Liv Ullman respeta el original teatral, quizá con excesivas reverencias y dejando que la película avance sólo en función de los logros de sus actores. Y ahí radica uno de los problemas. Primero, por el evidente desequilibrio que hay entre Jessica Chastain y Colin Farrell, obviamente en favor de ella. A Farrell se le puede aplaudir que sea lo suficientemente valiente para buscar papeles diferentes, compañeros de reparto que mejoran su capacidad en casi todo y directores variados y de gran prestigio, pero su exageración teatral aquí es sólo eso, algo que linda con el histrionismo y que no termina de convencer. Ella está mejor, pero su reputación y su trayectoria ayudan a que el juicio sea más benevolente con ella. En realidad, ambos exageran mucho los gestos, algo que sirve mucho más en el teatro, donde el espectador de la última fila tiene que entender las emociones de cada escena sin primeros planos posibles, que en el cine. Ese es el principal problema de La señorita Julia.
Si eso sucede en una película en la que apenas aparecen tres actores (completa el reparto Samantha Morton, que es de largo la mejor, la que más transmite y la más contenida de los tres, además de disfrutar del personaje mejor medido, quizá porque es el que menos tiempo tiene en pantalla) es complicado que la historia avance como se espera de un producto cinematográfico. Ya en la primera escena, casi un monólogo del personaje de Farrell relatando hechos anteriores con los que se pretende explicar cómo es la personalidad de su oponente femenina en este juego de seducción al que se reduce la historia en esta adaptación, se percibe que el resultado no va a pasar de un teatro filmado. Con una más que correcta ambientación, como tampoco podía ser menos, pero con una sensación continua de que algo está chirriando en el conjunto. Ni siquiera el paso del tiempo (se supone que los hechos acontecen durante una sola noche) es algo que esté bien medido.
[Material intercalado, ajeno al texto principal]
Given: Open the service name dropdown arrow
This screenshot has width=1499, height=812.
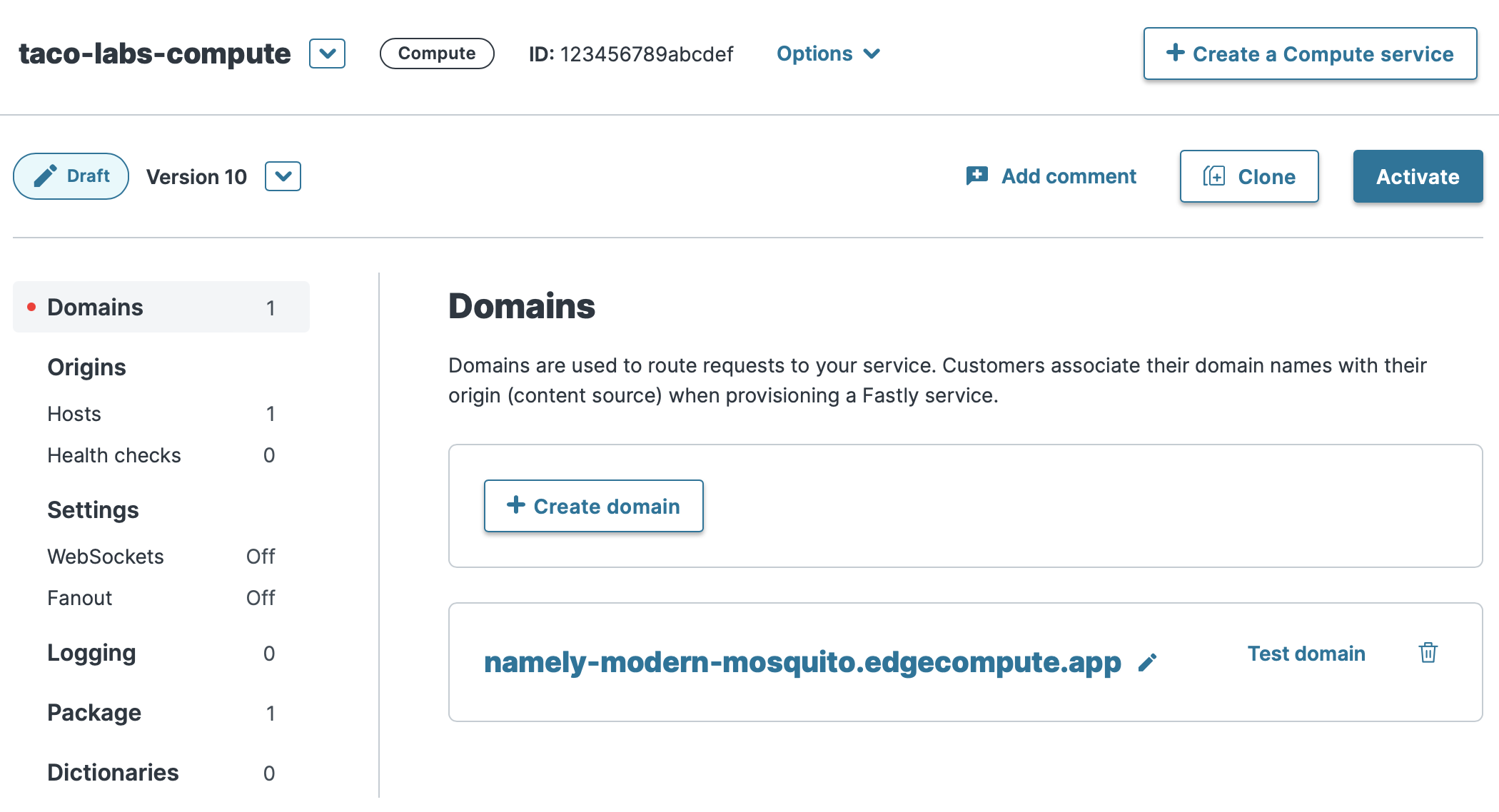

La señorita Julia pretende ser una lucha por la supervivencia, un duelo entre la clase alta que representa Julia, la hija de un barón que sólo actúa como una presencia poderosa, y Jean, un sirviente de la casa con el que juguetea desde una posición elevada y delante de Christine, la cocinera que también parece ser la prometida de Jean. Las tensiones son obvias, pero los grandes temas se diluyen, quedando únicamente el juego entre los dos protagonistas que no termina de enganchar. Si no lo hace, es por contraste. La mesura de Morthon emociona más que la exageración en la que caen con demasiada facilidad Chastain y Farrell, e incluso la propia protagonista femenina transmite mucho más con sus miradas y sus silencios que con sus palabras y sus gestos. No es fácil llevar una obra de teatro como esta al cine, pero La señorita Julia no pasa de ser una lenta sucesión de diálogos en la que nada termina de destacar al nivel de lo que se espera por el origen de la historia.